The quantization is performed as the following: if $\tilde{g}_{i} \le g < \tilde{g}_{i+1}$, then the quantized level of $g$ is $\tilde{g}_{i}$. Note that if $g \ge \tilde{g}_{n}$, the quantization is $\tilde{g}_{n}$, and if $g < \tilde{g}_{1}$, then the quantization level is $0$. We can represent $g$ as $g=\tilde{g}+e$, where $e$ can be seen as the quantization error.

My question: what is the distribution of $e$ in this case ?

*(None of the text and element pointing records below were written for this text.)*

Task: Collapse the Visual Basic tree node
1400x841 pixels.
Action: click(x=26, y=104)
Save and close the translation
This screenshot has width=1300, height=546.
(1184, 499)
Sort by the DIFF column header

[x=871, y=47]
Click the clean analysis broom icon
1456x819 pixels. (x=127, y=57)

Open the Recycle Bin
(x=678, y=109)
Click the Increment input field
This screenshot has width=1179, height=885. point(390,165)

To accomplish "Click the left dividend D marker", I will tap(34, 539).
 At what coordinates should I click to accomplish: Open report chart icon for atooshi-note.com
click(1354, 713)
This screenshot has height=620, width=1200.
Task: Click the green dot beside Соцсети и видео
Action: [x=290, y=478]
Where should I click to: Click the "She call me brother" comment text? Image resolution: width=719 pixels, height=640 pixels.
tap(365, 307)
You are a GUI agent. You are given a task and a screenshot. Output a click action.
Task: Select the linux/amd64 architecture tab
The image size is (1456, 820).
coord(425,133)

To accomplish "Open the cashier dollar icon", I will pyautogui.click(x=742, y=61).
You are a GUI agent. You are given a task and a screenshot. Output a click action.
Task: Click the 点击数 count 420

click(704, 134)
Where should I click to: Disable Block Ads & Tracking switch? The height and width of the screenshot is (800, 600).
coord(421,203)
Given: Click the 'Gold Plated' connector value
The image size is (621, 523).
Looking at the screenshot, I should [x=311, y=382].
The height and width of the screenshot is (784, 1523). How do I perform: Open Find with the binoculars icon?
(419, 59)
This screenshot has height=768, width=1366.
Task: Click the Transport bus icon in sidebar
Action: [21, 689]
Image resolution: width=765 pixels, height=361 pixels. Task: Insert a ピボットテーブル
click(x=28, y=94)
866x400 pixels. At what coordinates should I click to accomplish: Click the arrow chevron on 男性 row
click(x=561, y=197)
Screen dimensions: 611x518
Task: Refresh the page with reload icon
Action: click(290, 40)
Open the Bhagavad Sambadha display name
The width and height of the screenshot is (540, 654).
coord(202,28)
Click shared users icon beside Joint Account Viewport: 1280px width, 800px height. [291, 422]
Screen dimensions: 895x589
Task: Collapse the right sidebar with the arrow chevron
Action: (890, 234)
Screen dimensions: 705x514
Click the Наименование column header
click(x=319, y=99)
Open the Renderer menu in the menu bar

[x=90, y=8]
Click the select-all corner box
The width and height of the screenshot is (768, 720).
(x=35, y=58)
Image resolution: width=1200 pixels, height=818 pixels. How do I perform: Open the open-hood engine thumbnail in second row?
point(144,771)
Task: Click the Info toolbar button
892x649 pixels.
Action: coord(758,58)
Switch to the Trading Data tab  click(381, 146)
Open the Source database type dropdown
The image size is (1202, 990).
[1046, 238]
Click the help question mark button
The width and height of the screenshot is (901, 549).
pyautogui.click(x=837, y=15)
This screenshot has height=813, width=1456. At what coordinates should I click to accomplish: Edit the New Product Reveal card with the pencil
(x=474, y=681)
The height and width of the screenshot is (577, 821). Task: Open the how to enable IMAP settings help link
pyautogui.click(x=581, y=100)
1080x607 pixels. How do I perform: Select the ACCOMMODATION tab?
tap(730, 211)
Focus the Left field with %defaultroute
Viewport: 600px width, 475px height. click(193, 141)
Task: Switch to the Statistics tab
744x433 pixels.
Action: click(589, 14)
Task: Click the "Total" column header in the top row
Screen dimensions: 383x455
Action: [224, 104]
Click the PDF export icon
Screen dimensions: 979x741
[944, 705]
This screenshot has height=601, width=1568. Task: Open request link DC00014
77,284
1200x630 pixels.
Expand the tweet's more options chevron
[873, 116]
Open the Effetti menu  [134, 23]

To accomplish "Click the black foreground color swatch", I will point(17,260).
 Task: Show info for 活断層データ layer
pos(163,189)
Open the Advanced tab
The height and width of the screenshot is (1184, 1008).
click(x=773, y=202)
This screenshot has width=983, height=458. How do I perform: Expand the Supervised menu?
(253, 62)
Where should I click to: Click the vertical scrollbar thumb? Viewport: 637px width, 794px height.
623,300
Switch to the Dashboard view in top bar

• Please explain what you mean by a "quantization." It sounds like the same thing as binning. Even then, an important issue is whether the cutpoints between the bins were selected beforehand or are based on data. Finally, you might be interested in how a "quantized" version of a Normal distribution can be used to generate uniformly distributed variates, as I describe in item (8) of a post at stats.stackexchange.com/a/117711.
– whuber
Feb 11, 2016 at 21:30
• @whuber thank you for your valuable comment. Question edited.. I have no idea what is "binning"
– din
Feb 11, 2016 at 21:49
• 1. So you have some set of bins and then label the values in each bin by the left end of the bin, except that in the lowest bin you use $0$ instead of $-\infty$ as the label? (which implies you expect half your quantized values will be $0$). $\,$ 2. I think you probably want $n$ instead of $i$ in "Note that if $g\geq \tilde{g}_{i+1}$...." Feb 11, 2016 at 21:56
• @Glen_b I edited the question. Now we use $g=|f|$. Thank you!
– din
Feb 11, 2016 at 22:03
• @dln In respect of your earlier comment to whuber, a simple google search on binning gives me these as the top two hits: one, two. We also have a binning tag. Feb 11, 2016 at 23:32

The density of $g$ is indeed $2\phi(x)1(x\geqslant 0)$. Let us agree that $\tilde{g}_0=0$ and that $\tilde{g}_{n+1}=+\infty$. The density of $e$ can then simply be obtained by the law of total probability. For $y\geqslant 0$: \begin{align*} f_e(y)dy & = \text{Prob}[y\leqslant e<y+dy]\\ & = \sum_{i=0}^n \text{Prob}[y\leqslant e <y+dy, \tilde{g}_i\leqslant g < \tilde{g}_{i+1}]\\ & = \sum_{i=0}^n \text{Prob}[\tilde{g}_{i} + y \leqslant g < \tilde{g}_{i} +y+dy] \ 1(0\leqslant y < \tilde{g}_{i+1} - \tilde{g}_i)\\ & = \sum_{i=0}^n 2\phi(\tilde{g}_{i} + y) dy \ 1(0\leqslant y < \tilde{g}_{i+1} - \tilde{g}_i)\,.\\ \end{align*} So, $$f_e(y) = \sum_{i=0}^n 2\phi(\tilde{g}_{i} + y) \ 1(0\leqslant y < \tilde{g}_{i+1} - \tilde{g}_i)\,.$$
So e is the difference of two (dependent) random variables, meaning $f_E(e) = \int_{-\infty}^{\infty} f_{G \tilde{G}}(g, g - e) dg$. The distribution of g is simply $2 \phi(x) \mathbb{1}(x > 0)$ where $\phi$ is the standard normal p.d.f. It gets a little more complicated from there, especially as $g$ and $\tilde{g}$ are dependent, but I figured I'd get it started.